Frishkopf returned to MIT as a professor in 1968, and remained at the Institute until his retirement in 1996, developing a reputation as a leading authority on auditory biophysics in a variety of animal species, including cats, frogs, and bats, as well as people. Additionally, he conducted auditory research upon fish and skates, both of which use a lateral line organ, rather than the more familiar ear structure used by humans and other mammals. His MIT graduate students greatly appreciated his conscientious mentorship and care.

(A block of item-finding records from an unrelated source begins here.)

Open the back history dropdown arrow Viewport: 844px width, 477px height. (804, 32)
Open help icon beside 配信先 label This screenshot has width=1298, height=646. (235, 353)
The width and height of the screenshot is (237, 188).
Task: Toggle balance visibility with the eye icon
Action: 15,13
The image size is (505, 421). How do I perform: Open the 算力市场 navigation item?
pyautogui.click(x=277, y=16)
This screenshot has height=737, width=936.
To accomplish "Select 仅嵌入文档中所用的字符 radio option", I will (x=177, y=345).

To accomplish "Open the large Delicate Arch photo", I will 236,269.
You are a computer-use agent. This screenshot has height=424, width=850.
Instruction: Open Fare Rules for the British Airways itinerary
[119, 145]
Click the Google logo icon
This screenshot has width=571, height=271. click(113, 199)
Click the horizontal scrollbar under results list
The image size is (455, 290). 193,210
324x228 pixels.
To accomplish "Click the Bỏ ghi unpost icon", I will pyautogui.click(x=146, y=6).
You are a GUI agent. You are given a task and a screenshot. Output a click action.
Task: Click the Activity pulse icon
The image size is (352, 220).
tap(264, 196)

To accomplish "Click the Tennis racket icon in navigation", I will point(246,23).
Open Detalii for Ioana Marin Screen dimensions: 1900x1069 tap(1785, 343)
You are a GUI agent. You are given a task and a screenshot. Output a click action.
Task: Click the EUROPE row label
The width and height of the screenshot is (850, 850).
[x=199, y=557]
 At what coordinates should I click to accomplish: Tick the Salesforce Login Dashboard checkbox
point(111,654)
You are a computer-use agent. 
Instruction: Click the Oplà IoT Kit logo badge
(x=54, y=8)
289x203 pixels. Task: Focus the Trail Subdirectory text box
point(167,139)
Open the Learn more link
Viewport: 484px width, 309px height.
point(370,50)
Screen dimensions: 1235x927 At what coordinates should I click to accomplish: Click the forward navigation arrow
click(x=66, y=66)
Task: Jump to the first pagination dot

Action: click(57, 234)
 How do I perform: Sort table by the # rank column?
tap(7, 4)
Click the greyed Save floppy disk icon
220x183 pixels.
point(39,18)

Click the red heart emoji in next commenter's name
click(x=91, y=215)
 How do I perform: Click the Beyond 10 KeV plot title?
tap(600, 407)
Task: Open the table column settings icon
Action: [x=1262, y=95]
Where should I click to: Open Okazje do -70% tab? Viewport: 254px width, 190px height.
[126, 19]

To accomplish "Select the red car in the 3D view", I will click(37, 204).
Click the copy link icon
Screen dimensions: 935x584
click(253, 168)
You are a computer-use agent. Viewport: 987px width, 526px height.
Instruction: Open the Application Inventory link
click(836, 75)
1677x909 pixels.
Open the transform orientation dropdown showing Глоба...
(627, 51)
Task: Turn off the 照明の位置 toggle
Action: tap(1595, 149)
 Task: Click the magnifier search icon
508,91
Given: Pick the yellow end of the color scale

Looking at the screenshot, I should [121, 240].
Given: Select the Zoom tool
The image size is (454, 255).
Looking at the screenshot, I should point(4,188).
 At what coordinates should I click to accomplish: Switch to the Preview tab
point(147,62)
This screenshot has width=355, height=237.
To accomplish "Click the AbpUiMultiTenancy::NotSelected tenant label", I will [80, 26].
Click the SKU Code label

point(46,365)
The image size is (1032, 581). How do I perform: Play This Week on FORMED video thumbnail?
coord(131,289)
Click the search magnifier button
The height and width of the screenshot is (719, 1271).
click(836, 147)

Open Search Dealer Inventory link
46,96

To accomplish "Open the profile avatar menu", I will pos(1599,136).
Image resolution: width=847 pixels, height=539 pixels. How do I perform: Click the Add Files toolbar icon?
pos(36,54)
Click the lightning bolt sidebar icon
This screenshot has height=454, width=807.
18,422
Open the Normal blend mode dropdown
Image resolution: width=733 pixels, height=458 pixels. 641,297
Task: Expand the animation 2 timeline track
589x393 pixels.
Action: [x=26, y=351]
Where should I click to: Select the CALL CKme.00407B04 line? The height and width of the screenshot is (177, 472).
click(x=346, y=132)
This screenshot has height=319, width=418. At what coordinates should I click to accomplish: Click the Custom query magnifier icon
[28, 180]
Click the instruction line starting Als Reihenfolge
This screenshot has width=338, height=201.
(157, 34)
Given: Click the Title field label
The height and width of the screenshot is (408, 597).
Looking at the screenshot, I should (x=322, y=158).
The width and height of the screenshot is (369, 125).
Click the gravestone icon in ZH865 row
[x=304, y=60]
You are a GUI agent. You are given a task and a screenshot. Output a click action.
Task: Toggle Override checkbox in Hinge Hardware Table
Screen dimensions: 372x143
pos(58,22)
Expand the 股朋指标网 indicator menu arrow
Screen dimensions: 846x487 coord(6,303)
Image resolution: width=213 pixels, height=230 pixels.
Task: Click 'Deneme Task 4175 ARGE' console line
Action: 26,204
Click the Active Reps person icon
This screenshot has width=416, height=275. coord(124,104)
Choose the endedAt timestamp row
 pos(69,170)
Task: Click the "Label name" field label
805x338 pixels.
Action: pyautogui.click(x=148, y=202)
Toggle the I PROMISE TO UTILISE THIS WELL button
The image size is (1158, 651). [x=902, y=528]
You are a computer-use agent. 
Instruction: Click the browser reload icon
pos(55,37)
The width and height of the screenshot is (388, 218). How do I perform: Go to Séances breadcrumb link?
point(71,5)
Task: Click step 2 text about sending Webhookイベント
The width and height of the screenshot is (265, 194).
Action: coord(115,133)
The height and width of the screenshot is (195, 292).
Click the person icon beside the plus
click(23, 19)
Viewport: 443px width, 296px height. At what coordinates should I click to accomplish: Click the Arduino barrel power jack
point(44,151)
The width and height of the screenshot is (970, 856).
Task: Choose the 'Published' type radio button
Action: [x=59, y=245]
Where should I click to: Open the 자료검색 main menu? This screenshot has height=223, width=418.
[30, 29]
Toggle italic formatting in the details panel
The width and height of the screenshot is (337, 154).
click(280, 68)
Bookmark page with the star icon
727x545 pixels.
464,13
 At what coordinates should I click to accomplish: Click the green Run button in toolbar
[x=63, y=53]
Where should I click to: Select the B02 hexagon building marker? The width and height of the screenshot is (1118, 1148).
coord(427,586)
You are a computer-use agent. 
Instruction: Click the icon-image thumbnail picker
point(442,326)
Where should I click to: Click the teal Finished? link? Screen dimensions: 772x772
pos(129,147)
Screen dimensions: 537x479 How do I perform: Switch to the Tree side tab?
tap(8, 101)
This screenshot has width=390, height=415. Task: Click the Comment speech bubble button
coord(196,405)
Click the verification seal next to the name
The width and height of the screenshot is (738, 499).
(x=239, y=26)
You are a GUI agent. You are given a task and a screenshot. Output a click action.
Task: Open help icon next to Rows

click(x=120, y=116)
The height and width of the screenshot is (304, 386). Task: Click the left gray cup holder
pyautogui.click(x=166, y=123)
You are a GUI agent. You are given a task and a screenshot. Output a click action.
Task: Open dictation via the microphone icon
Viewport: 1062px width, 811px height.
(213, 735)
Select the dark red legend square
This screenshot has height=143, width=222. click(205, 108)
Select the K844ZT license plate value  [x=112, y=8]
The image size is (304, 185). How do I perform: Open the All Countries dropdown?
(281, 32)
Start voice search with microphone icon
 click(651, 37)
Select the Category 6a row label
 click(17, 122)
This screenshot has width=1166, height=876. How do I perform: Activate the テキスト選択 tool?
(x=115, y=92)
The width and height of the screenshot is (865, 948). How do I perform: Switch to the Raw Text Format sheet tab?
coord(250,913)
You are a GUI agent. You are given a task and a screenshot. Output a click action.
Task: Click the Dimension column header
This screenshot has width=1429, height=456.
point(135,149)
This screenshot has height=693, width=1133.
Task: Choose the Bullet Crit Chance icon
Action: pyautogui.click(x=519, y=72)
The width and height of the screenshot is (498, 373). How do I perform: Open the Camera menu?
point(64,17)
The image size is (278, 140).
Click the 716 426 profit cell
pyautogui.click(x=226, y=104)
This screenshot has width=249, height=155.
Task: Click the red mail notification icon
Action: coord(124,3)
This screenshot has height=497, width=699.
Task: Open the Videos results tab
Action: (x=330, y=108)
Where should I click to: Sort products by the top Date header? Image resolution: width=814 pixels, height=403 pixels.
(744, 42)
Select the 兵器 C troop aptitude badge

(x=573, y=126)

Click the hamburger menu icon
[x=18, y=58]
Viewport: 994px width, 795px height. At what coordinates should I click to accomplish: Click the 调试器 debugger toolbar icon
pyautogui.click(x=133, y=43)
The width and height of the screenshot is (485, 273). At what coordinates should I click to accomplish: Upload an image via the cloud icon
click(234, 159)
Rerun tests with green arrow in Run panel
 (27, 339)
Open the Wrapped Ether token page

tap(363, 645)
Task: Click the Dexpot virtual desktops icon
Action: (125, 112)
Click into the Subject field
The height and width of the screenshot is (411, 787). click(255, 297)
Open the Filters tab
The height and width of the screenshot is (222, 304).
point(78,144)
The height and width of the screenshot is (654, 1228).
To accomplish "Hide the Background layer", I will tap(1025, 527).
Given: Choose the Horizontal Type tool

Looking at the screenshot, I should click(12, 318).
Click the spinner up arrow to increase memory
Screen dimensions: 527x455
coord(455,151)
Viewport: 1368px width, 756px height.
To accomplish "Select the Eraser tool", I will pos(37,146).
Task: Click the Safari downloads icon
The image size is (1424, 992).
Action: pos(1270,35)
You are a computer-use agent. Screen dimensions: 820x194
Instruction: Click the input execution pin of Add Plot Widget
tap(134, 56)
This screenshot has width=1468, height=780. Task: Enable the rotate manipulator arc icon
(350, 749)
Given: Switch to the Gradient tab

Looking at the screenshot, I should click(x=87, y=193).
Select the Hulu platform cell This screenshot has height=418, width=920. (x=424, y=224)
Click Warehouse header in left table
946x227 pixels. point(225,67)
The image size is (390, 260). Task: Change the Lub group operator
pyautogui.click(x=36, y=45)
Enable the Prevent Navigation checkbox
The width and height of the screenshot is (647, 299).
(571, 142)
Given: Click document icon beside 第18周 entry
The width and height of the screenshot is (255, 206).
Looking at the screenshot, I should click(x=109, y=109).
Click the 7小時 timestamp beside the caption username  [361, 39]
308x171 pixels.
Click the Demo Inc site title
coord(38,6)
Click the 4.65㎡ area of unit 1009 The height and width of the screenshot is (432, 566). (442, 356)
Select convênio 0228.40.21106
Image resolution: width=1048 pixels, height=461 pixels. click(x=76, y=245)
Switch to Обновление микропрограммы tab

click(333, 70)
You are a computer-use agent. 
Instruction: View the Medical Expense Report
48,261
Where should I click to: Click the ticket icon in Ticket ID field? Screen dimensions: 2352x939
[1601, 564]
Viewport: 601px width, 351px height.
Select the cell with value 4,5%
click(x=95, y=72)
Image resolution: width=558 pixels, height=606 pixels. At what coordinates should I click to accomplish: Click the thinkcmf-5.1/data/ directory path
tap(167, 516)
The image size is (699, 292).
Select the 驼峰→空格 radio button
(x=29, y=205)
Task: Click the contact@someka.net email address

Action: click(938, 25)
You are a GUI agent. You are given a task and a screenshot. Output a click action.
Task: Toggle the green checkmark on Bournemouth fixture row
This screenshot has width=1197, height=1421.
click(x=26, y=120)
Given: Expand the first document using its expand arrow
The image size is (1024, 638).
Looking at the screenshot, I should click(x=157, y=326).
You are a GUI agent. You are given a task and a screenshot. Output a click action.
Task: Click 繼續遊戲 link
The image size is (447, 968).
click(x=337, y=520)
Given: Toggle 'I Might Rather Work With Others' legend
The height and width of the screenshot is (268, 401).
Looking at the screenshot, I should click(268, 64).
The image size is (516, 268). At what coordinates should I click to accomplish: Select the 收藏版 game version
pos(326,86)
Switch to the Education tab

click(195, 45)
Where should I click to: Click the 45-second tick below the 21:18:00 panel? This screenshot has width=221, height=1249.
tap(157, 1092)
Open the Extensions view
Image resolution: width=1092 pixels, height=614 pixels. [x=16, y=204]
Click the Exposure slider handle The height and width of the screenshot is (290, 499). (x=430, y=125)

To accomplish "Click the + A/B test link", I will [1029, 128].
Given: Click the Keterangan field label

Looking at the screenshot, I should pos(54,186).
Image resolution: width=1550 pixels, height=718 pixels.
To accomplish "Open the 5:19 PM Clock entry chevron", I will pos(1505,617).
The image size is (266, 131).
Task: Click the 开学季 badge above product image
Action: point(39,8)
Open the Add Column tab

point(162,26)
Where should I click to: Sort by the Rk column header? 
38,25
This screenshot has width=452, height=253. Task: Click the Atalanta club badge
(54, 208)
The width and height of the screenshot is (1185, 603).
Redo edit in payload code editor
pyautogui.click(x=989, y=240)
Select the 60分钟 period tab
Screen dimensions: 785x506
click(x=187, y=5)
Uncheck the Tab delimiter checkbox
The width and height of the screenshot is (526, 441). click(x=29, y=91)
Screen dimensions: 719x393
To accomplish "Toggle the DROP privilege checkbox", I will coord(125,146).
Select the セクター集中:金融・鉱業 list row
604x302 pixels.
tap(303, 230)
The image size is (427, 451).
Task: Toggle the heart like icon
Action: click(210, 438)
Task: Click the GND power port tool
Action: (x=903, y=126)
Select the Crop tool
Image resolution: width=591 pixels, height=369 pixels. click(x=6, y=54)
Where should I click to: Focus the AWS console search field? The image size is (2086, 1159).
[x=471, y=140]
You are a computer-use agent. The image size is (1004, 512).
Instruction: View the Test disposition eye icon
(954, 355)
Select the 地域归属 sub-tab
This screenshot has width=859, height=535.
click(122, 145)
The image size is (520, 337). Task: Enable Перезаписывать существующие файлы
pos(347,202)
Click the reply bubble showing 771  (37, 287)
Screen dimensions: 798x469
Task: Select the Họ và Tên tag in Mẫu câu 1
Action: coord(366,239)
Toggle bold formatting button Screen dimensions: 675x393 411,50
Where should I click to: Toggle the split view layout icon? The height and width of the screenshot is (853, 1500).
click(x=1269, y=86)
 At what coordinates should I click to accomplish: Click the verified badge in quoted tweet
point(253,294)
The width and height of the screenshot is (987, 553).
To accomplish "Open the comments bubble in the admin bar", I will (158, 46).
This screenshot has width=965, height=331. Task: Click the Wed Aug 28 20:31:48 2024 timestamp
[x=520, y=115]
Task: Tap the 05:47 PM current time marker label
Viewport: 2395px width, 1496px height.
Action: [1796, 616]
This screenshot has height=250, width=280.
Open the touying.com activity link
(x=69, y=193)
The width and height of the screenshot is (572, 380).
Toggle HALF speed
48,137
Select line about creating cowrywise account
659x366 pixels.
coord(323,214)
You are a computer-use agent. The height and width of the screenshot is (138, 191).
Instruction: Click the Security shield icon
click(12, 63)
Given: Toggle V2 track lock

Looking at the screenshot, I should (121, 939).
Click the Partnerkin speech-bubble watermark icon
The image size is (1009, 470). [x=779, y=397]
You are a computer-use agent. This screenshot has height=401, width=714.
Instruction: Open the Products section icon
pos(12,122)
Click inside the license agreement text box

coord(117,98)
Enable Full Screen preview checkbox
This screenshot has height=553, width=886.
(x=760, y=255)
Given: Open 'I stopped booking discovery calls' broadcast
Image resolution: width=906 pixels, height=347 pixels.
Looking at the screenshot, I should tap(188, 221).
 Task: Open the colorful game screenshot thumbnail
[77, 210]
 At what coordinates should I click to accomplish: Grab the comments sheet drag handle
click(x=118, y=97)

A lifelong lover of science and nature, he was an avid outdoorsman who relished introducing his children, stepchildren, and grandchildren to the natural world through nature walks, hiking, skiing, and trips to the seashore. A frequent bicycle commuter who rode from his home in Lexington, Massachusetts, to MIT, he was also a passionate runner until his mid-80s. Later he enjoyed his daily strolls around Fresh Pond in Cambridge with his beloved Sheltie, Heschy. A true Renaissance man, Frishkopf also took retirement as the opportunity to delve into wide-ranging interests, including drawing, music, sculpture, acting, Yiddish literature, and Buddhist meditation.

Frishkopf is remembered by his loving family, as well as the MIT community, as a gentle, thoughtful, caring man, with a remarkable capacity for deep compassion, and a wonderful sense of humor. He is survived by his wife, Janice Frishkopf; children Sophie, John, and Michael Frishkopf; stepchildren Ariel and Zachary Cahn; and seven grandchildren. He was predeceased by his ex-wife and friend, Barbara Frishkopf. Contributions may be made in his name to Doctors without Borders.